Hart Crane’s brief poetic career can be seen as an ambitious response to TS Eliot’s intimidating tome, The Wasteland. Rejecting Eliot’s despondency and cynicism over the advent of the modern world, Crane sought to celebrate the intoxicating excitement of being alive in a transformative time.
Steeped in Elizabethan literature and armed with the aesthetics of early American poets such as Walt Whitman, Crane aimed to establish a poetically expressed mythology that paid homage to his literary heroes and acknowledged the disparate traditions from which the American vernacular was born.
Crane’s failed epic, The Bridge, showcased his preoccupation with manufacturing a new poetic language, an obscure yet accurate style of mellifluously articulating our responses to enlivening experiences and discouraging concerns.

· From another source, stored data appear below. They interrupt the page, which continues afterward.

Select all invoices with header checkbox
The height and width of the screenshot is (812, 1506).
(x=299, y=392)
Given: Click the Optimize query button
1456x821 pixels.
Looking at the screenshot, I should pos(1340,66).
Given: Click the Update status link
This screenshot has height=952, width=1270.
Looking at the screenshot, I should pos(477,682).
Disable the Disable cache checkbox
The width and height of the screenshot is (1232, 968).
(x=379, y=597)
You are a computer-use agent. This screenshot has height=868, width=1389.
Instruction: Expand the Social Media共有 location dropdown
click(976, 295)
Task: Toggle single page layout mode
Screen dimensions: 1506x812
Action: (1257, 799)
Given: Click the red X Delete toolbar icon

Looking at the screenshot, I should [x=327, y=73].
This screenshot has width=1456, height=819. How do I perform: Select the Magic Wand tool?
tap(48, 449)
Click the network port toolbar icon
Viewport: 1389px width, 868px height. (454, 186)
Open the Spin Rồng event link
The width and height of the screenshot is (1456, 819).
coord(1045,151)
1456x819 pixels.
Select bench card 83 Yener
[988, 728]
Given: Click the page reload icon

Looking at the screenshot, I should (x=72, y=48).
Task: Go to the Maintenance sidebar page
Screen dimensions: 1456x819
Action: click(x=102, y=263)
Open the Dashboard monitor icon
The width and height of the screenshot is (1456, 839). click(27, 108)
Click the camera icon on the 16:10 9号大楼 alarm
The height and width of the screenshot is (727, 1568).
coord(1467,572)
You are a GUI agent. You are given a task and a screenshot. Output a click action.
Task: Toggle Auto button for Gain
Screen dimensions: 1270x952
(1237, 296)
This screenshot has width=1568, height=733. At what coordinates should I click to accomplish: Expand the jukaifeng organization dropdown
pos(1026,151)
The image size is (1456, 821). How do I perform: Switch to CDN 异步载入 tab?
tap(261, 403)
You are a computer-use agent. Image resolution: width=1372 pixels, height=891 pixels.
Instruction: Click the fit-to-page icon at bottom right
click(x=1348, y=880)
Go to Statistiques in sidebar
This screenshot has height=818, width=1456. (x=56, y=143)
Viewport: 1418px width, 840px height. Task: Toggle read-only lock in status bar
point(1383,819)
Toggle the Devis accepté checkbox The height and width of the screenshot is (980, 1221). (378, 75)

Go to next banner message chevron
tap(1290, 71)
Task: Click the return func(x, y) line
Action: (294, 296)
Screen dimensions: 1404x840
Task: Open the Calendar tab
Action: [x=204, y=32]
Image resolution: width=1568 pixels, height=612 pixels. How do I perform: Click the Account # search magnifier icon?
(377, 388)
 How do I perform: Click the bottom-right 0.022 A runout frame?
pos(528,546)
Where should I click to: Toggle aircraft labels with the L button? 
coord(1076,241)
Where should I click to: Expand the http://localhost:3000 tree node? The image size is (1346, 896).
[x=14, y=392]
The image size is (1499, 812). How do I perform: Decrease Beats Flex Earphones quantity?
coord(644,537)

This week’s poem is one of Crane’s earliest publications. My Grandmother’s Love Letters narrates Crane’s time rifling through old boxes in his deceased grandmother’s attic. When he discovers his late grandparent’s most intimate correspondence, he is afforded a deep and serious insight into her psychology. Still, he understands that a true comprehension of another person’s inner world is likely impossible.
It reminds me of the philosopher Hegel’s alleged last words – “only one man ever understood me…and he didn’t really understand me”.
We hope you enjoy this week’s poem as much as we did.
My Grandmother’s Love Letters (1920)
There are no stars tonight
But those of memory.
Yet how much room for memory there is
In the loose girdle of soft rain.
There is even room enough
For the letters of my mother’s mother,
Elizabeth,
That have been pressed so long
Into a corner of the roof
That they are brown and soft,
And liable to melt as snow.
Over the greatness of such space
Steps must be gentle.
It is all hung by an invisible white hair.
It trembles as birch limbs webbing the air.
And I ask myself:
“Are your fingers long enough to play
Old keys that are but echoes:
Is the silence strong enough
To carry back the music to its source
And back to you again
As though to her?”
Yet I would lead my grandmother by the hand
Through much of what she would not understand;
And so I stumble. And the rain continues on the roof
With such a sound of gently pitying laughter.